Network analysis - node importance

In this tutorial, you will carry out an analysis of two different networks with manta and anuran. If you have not yet installed these tools, please follow the instructions on their homepages. Both software tools have a command line interface. This means that you do not need to know Python: all commands can be run on a Unix shell or Windows Command Prompt.

Step 1 - Data

If you have worked through previous tutorials, you may be familiar with the arctic soils network. You can find the paper with the data here. In this analysis, we will compare a FlashWeave network with the SPIEC-EASI network. You can find both files in the repository. Download them from these links: SPIEC-EASI and FlashWeave by right-clicking the page, selecting ‘Save page as…’ and saving them as .graphml files.
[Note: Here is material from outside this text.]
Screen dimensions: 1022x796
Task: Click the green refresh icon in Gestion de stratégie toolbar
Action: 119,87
The networks are shown below: the SpiecEasi network on the left, and the FlashWeave network on the right.

Step 2 - Checking your installation

Now that you have downloaded the networks, you can run manta on it. Open your terminal and check if your manta installation works by running the help command. If you have correctly installed manta, you should get an explanation of all the parameters.

manta -h

Step 3 - Running manta on the SPIEC-EASI and FlashWeave networks

There are two ways to import networks with manta: either you specify the complete file path, or you navigate to the directory where you saved the graphml files. Try navigating to the directory, since it will save you a lot of typing! Unfamiliar with command line? Check the solutions.
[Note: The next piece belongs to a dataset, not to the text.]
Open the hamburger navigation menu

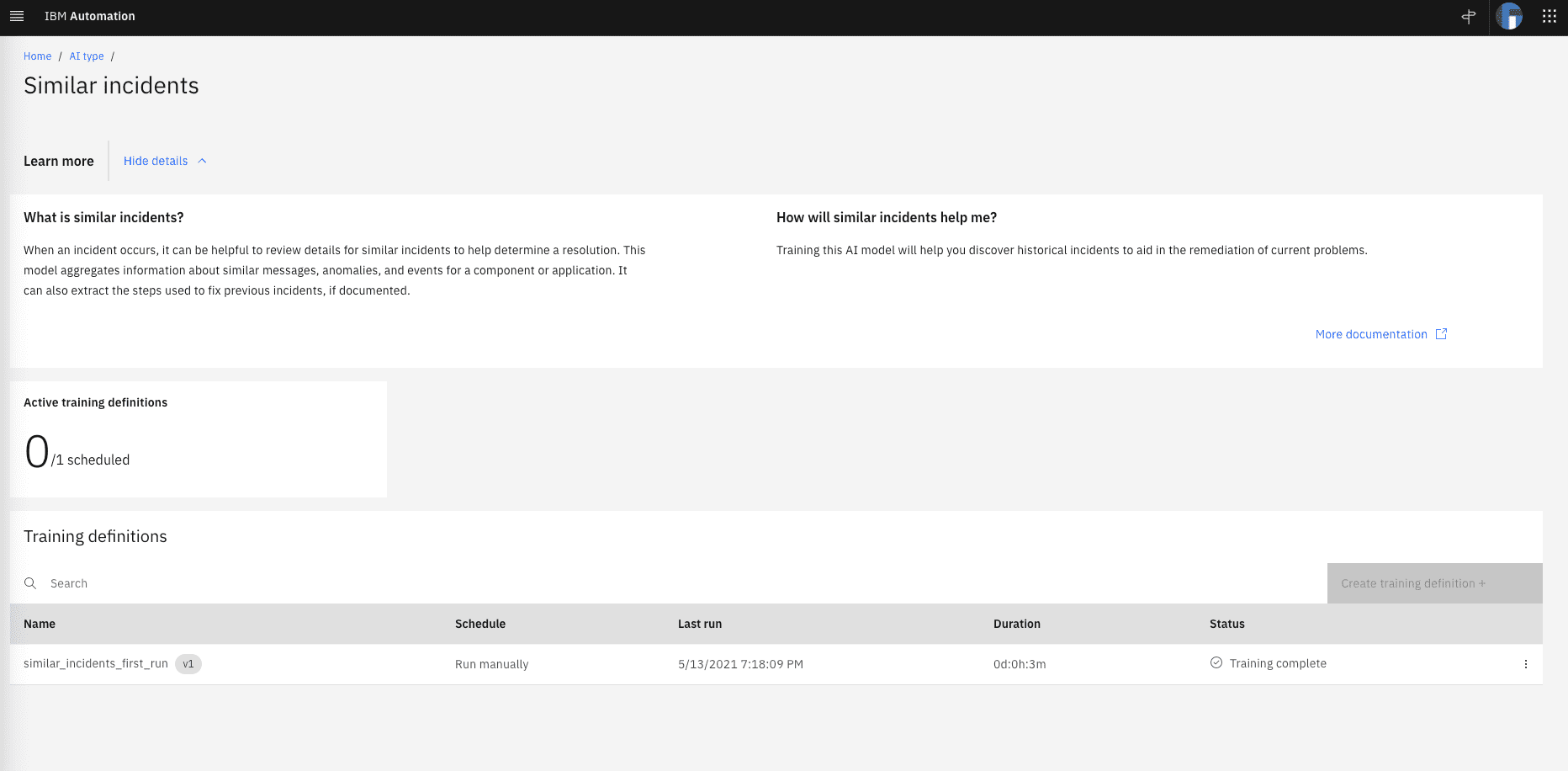pos(17,17)
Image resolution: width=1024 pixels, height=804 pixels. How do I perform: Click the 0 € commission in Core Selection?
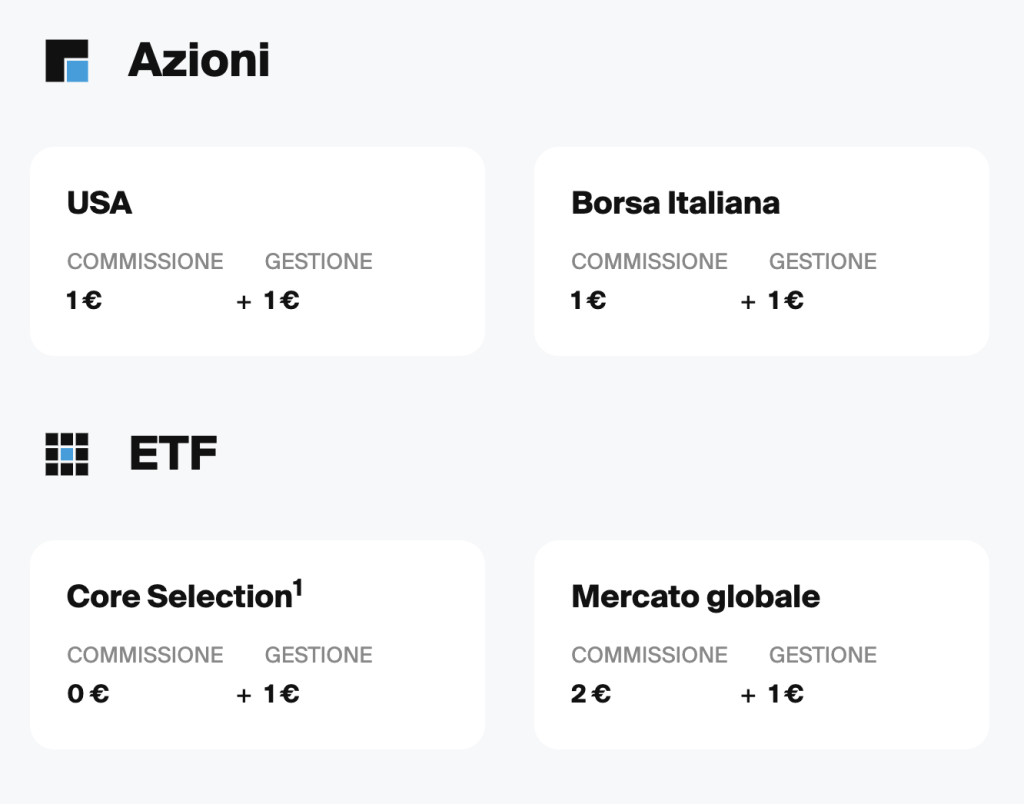pyautogui.click(x=88, y=694)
Now that you are in the right location, run manta. Only the -i and -o parameters are mandatory; other parameters implement different features or set parameters of the clustering algorithm itself. With the –layout flag, the software will generate a layout as well, so the graph will be organized by cluster if it is imported into Cytoscape.

manta -i arctic_spiec.graphml -o spiec_clustered.cyjs --layout 

How would you generate cluster robustness scores? And what is the difference between cluster assigments done on the network with edges set to -1 and 1, compared to the edge weights generated by SPIEC-EASI? Which nodes tend to have low robustness? Solution.

Since the network is in a similar format, we can use the same command as with the SPIEC-EASI network. Can manta cluster this network without edge weight conversion?

Step 4 - Running anuran on the SPIEC-EASI and FlashWeave networks

Although both networks qualitatively look rather similar (and have similar clusters), it would be nice to have some idea of just how similar they are. For example, are the most central nodes in these networks identical? We can check such network properties with anuran.

Like before, first check your installation.

anuran -h

While manta runs on one network at a time, anuran accepts (multiple) groups of networks. It will try to import all networks in a folder and run analyses on these. Therefore, move your FlashWeave and SPIEC-EASI networks to a folder and give anuran the name of the folder. We can get some initial figures with the -draw flag. Do you think that the networks are very similar? How big is the overlap? Solution.

anuran -i folder -o demo -draw

With the default plotting, the y-axis is a bit inconvenient because the difference is so much larger than the intersection. We can import the csv file and plot the intersection with ggplot2.

library(ggplot2)
## Warning: package 'ggplot2' was built under R version 3.6.1
data <- read.csv('demo_sets.csv')
data <- data[data$Set.type == 'Intersection 1',]
data$Network <- factor(data$Network, c('Input', 'Degree', 'Random'))
ggplot(data, aes(x=Network, y=Set.size, colour=Network)) + geom_point() + theme_minimal()

The intersection sizes that are generated, are a function of the matching edges across networks. Networks can be similar even if the edges are not. For example, nodes that occupy a central position in one network may also be central in the second network, even if they share no neighbours. We only need to add a single flag to study node centralities with anuran. We will also reduce the number of null models and iterations, so it runs a bit faster.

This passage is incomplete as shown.